Batı'nın batmış insanlığının, Doğu'nun insanlığın doğmasına set olmuş sözde bilgelerinin(!) ettikleri zulümleri bağırmaya devam edeceğim.

ERDOĞAN, ER YAŞAYAN YİĞİTLERİMİZ VAR OLDUKÇA İNSANLIĞIN ADI HEP YAŞAYACAKTIR.

Bugün çatısı altında siyaset yaptığım partinin yegâne amacı "Mazlumun Yanında Olmak". Nerede olursa olsun, hangi dilden ve dinden olursa olsun mazlumun yanında olmak.

BATI İÇİN HOCALI NEDİR?

Birleşmiş Milletlerde bir dosya. Minsk Grubunun içinde insanlık şerefinden en ufak nasibini almamış birer dert. Kafkas politikalarında petrol rezervleri üzerinde emperyal bakışın içinde küçücük bir nokta. Silah tacirleri için kar-maliyet tablolarında gelir kalemi. Dünya Bankası'nda neyin uzmanı oldukları belli olmayan profesyoneller (!) için çalışma ve raporlama alanı. Tarihçiler için birer paragraf. Siyasa derdinde seçmen peşinde koşanlar için (Hristiyan seçmenlere yönelik propagandalarında) adı bile anılmayan bir konu.

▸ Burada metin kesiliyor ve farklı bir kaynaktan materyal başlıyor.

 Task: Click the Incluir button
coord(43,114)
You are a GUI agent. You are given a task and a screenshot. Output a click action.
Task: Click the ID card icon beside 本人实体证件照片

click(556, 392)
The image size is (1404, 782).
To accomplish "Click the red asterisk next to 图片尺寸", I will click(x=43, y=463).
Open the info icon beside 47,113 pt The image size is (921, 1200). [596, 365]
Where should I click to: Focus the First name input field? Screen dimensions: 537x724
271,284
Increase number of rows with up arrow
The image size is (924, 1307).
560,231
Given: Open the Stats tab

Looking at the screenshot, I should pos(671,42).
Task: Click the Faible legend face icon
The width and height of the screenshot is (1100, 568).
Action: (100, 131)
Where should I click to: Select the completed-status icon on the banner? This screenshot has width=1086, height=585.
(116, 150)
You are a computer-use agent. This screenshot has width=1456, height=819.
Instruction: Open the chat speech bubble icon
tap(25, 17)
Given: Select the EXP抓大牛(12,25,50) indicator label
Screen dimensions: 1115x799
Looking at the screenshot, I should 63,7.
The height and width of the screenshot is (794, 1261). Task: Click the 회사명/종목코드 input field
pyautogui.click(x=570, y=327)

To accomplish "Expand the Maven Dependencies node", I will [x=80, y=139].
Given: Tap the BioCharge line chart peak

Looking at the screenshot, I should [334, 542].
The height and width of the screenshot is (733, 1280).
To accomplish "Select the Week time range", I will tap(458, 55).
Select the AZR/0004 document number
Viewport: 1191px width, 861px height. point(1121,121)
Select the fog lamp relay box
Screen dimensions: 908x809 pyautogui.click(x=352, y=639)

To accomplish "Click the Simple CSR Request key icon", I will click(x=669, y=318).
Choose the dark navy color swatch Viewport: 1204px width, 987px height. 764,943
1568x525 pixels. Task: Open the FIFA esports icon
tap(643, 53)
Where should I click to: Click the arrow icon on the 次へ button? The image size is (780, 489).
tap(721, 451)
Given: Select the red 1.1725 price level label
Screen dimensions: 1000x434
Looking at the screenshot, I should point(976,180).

Batı felsefesinden dem vurup kendini siyasette barış ve özgürlük bekçisi olarak tanıtanların ağzından çıkanlara bakınca çok da kızmıyorum ne batıya ne doğuya. "Ne işin var senin Suriye'de?" sözünün sahibi batılı ya da doğulu değil, Mısır senin neyine diyen de. Öyle ya Hocalı' da da aynını demişlerdi. Kınıyoruz..vs vs

Şiddeti kınayarak durduran(!) batının başarısını örnek alan siyasetçilerimize sesleniyorum lütfen bu sözlerimden dolayı beni kınamayın. Benim sözüm var Gelincik'e, Şamil Baba' nın sevdası Aykız'a, Reşid Dedesinin Arslanı, Nene Hatunun kuzusu Murat'a. Siz beni anlasaydınız kızmaz, kınamazdınız. Gerçi anlasaydınız, ER Doğan ER Yaşar felsefisini de anlardınız.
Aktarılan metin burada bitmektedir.